#### [THE REQUEST]
Please pull out every line of the records below that contains the string "Icon". Case counts.

#### [EXERCISE INPUTS]
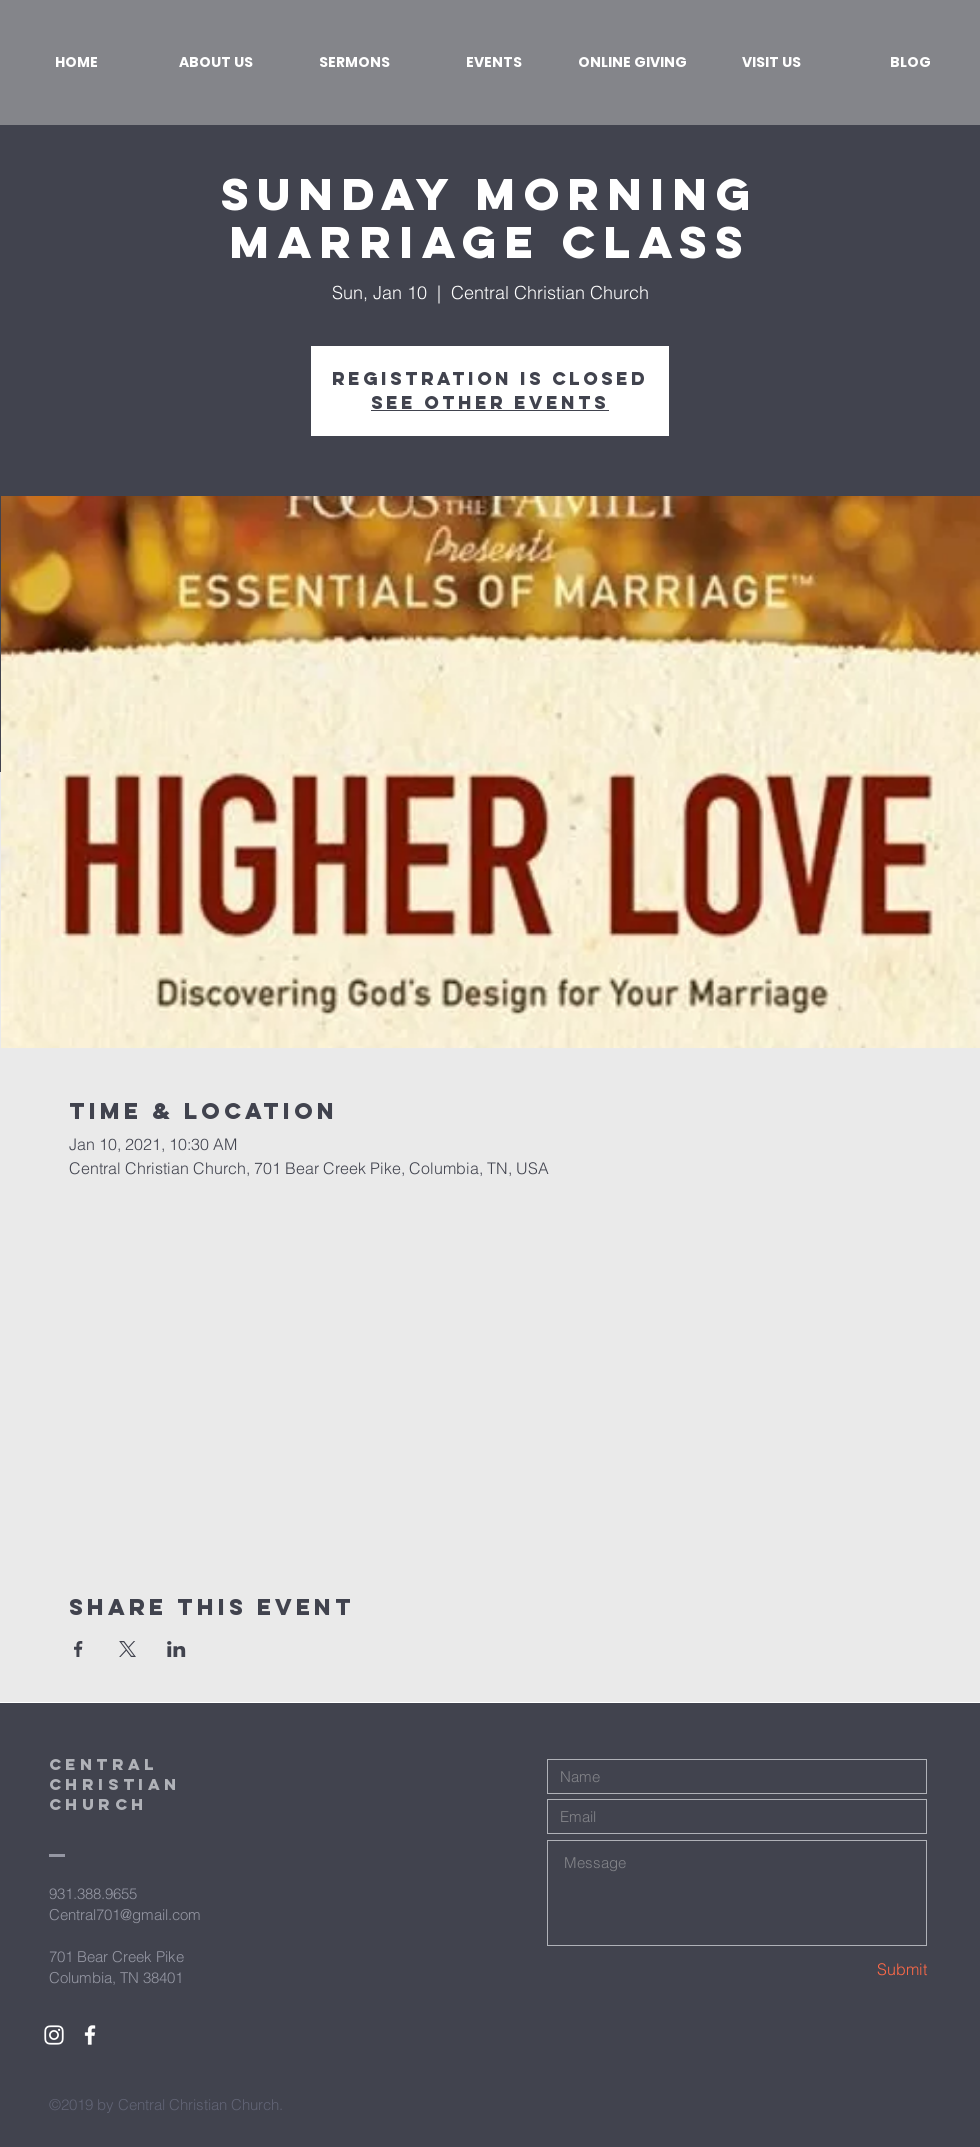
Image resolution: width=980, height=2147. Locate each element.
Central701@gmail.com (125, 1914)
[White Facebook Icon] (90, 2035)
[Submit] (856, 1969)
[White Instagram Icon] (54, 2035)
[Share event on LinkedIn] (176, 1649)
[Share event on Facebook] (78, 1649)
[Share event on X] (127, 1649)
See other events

#### [SOLUTION TO THIS EXERCISE]
[White Facebook Icon] (90, 2035)
[White Instagram Icon] (54, 2035)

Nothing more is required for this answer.